Da una parte, i nazisti accusarono van der Lubbe di essere una pedina di Stalin e del Partito comunista tedesco. Dall’altra, le sinistre sostennero che dietro all’incendio ci sarebbe stata la regia occulta dei nazisti in cerca di un pretesto. Strumento di quella macchinazione, il povero attentatore, dipinto come affetto da problemi psichici e fisici e al servizio del nuovo Nerone, Hitler. Ma dagli atti del processo emerge che Marinus era un uomo prestante, provetto nuotatore, ben lontano dalle raffigurazioni grottesche che ne fecero. E si era davvero illuso di innescare un’insurrezione popolare contro Hitler e il capitalismo.

Comunista pentito. Van der Lubbe era un marxista anomalo. Dopo un viaggio in Unione Sovietica aveva deciso di restituire la tessera del Partito comunista olandese e si era avvicinato a gruppi di estrema sinistra in rotta con lo stalinismo. Difficile, quindi, che fosse in contatto con il Partito comunista tedesco, forza politica allineata con Mosca.

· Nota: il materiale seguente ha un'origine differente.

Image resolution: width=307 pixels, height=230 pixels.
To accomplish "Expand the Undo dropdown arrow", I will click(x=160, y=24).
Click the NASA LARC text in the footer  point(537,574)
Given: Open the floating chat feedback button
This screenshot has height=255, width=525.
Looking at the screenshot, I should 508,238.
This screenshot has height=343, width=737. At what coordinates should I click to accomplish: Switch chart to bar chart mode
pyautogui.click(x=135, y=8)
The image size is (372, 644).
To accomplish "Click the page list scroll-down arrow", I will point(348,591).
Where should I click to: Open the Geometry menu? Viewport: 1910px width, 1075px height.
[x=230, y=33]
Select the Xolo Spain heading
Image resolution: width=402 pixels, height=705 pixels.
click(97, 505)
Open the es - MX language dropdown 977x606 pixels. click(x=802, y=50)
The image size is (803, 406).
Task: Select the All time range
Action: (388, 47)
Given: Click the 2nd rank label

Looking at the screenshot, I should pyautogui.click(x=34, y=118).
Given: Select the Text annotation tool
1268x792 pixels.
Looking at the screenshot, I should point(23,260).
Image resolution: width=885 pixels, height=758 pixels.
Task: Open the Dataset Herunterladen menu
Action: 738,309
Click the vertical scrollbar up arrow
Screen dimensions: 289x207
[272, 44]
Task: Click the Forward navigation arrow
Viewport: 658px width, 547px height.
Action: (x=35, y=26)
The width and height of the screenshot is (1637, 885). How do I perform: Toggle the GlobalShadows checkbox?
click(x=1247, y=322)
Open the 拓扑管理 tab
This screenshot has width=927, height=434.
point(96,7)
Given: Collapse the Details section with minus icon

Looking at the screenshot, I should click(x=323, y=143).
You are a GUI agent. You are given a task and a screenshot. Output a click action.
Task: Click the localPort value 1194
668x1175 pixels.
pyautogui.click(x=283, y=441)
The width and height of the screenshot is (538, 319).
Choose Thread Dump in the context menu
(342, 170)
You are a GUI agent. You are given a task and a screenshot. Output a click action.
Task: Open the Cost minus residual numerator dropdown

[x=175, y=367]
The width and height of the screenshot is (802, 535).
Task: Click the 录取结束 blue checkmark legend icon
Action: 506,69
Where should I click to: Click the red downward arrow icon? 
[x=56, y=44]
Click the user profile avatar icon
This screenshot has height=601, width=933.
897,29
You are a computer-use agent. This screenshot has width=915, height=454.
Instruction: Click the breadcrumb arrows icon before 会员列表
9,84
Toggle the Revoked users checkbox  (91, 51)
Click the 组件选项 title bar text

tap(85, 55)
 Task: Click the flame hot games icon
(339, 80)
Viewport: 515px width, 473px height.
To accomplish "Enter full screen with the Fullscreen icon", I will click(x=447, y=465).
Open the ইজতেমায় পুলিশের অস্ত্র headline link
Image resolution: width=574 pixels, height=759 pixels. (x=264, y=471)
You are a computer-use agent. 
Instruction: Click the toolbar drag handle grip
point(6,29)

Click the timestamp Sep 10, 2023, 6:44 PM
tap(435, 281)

De Tribune, giornale bolscevico olandese, fu tra i primi a dissociarsi da van der Lubbe, cercando di accreditarlo come membro del Partito nazionalsocialista e informatore di polizia. Altri scrissero che gli erano stati promessi 50mila marchi per dare fuoco al parlamento. Per parte sua, van der Lubbe difese il suo gesto fino all’ultimo. A un giornalista, in carcere, dichiarò: “Non ci si deve mai pentire di ciò che si è fatto. La sola cosa che rimpiango è che la cupola del Reichstag non sia crollata. Una cupola è sempre qualcosa di simbolico”.